The Forecast is not registered as a broker-dealer, investment company or investment advisor with the United States Securities and Exchange Commission or with any state securities authority. We offer access to our Site on a subscription basis only, as described further below.
- You understand that no Content published on this Site constitutes a recommendation that any particular investment, security, sector, portfolio of securities, tax strategy, transaction or investment strategy is suitable for any specific person.
- You further understand that no one in the employ of The Forecast is advising you personally concerning the nature, potential, value or suitability of any particular investment, security, portfolio of securities, transaction, investment strategy, tax advice or strategy, retirement advice or strategy, or other matter. To the extent any of the Content published on the Site may be deemed to be investment advice, such published information is impersonal, general in nature, and not tailored to the investment needs of any specific person or entity.
- You understand that the views and opinions expressed on the Site are the opinions of our contracted analysts and of our users. The analysts may differ from time to time in their opinions about the same securities.
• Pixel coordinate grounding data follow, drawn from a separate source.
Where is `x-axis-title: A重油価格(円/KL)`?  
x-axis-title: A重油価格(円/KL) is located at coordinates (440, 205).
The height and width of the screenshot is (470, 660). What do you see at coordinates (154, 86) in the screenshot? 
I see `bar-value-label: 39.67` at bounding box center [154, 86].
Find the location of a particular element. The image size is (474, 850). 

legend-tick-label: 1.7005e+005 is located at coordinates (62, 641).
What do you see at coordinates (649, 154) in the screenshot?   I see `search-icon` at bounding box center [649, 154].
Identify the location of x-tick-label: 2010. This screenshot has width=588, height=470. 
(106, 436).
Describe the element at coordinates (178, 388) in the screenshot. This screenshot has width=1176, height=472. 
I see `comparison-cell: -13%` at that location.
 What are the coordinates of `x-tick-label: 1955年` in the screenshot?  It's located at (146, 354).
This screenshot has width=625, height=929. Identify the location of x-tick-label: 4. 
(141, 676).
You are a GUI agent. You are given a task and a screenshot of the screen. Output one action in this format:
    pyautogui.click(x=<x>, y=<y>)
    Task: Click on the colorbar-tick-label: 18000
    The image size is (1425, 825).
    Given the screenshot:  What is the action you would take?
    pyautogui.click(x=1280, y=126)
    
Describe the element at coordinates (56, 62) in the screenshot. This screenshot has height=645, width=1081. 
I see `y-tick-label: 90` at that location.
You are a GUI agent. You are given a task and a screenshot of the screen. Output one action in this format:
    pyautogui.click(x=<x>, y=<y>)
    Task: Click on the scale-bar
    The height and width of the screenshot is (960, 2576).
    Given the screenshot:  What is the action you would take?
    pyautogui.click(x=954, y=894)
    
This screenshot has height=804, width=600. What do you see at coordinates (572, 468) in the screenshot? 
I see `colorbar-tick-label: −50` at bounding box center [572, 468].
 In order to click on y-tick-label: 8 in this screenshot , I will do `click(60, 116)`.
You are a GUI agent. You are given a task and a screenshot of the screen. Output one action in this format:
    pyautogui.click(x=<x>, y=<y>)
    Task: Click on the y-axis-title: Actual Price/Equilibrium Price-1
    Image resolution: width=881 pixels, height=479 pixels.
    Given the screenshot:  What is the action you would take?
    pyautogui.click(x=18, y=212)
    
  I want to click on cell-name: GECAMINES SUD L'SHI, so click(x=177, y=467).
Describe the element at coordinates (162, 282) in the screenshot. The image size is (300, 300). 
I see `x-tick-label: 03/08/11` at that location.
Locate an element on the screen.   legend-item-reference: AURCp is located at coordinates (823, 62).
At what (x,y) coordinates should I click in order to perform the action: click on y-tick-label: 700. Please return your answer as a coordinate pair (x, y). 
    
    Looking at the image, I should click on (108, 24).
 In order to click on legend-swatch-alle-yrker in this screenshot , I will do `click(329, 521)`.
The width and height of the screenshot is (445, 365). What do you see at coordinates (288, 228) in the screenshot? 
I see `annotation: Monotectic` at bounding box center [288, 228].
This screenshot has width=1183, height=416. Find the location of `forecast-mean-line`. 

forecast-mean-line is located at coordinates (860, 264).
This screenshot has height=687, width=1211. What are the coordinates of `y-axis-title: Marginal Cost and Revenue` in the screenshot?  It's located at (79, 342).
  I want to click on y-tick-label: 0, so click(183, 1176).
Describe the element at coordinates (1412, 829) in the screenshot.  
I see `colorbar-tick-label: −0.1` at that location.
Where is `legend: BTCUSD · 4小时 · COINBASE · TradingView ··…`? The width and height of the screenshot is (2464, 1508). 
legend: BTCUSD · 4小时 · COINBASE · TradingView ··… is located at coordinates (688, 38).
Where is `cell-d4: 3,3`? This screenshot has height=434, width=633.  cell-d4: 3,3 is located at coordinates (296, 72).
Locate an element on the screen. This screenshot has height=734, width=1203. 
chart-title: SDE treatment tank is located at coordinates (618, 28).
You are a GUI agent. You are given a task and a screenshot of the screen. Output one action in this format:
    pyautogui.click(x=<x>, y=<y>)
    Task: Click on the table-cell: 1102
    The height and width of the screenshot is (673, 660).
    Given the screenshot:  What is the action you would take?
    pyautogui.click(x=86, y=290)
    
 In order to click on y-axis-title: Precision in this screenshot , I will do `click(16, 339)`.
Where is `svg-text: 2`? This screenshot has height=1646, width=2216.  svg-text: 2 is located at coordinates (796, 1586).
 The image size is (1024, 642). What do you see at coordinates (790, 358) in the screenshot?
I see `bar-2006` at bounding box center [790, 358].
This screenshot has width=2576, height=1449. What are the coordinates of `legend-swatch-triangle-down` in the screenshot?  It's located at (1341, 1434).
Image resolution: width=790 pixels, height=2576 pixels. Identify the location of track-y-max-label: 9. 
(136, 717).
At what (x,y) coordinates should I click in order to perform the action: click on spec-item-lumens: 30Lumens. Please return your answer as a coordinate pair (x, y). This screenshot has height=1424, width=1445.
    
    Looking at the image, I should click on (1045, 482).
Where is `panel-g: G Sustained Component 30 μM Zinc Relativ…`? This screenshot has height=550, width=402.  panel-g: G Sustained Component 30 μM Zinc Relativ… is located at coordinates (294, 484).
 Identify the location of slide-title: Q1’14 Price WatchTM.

- You understand that the owners, officers, directors, contracted analysts and employees of The Forecast have or may have personal positions in the instruments (or similar instruments) mentioned on the Site. They agree contractually not to trade in securities in any way that is inconsistent or advantageous from a timing perspective with regard to their posts on The Forecast, nor to receive compensation from or insider information on companies whose equity or fixed income securities, or company prospects or information, that they discuss on the Site.
- You understand that the risk of loss in trading securities (including, without limitation, stocks, ETFs, options and index futures) can be substantial. You should therefore carefully consider whether such trading is suitable for you in light of your financial condition. You bear responsibility for your own investment research and decisions and as noted above, should seek the advice of a qualified securities professional before making any investment.
- You understand that markets are fluid, dynamic, nonlinear systems. In order to trade such systems with a good prospect of success, one should endeavor to develop the knowledge and experience necessary to navigate its complexities. Therefore, we strongly suggest that any individual who seeks to trade in these markets takes the time to learn about finance, trading, market behavior, and related topics. We sometimes provide trade set-ups and alerts on the Site. These are provided for educational and hypothetical purposes only and are not trade recommendations. The prices quoted in the alerts are based on real-time market prices as of the time stated in the alert, and not actual fills by the analyst. Prices can change in real time, and actual trading could affect trading prices. We also sometimes track the performance of these set-ups and alerts. Performance table returns don’t include commission and other execution and trading costs, including taxes, that would be incurred if these were actual portfolios. Past performance is no guarantee of future results.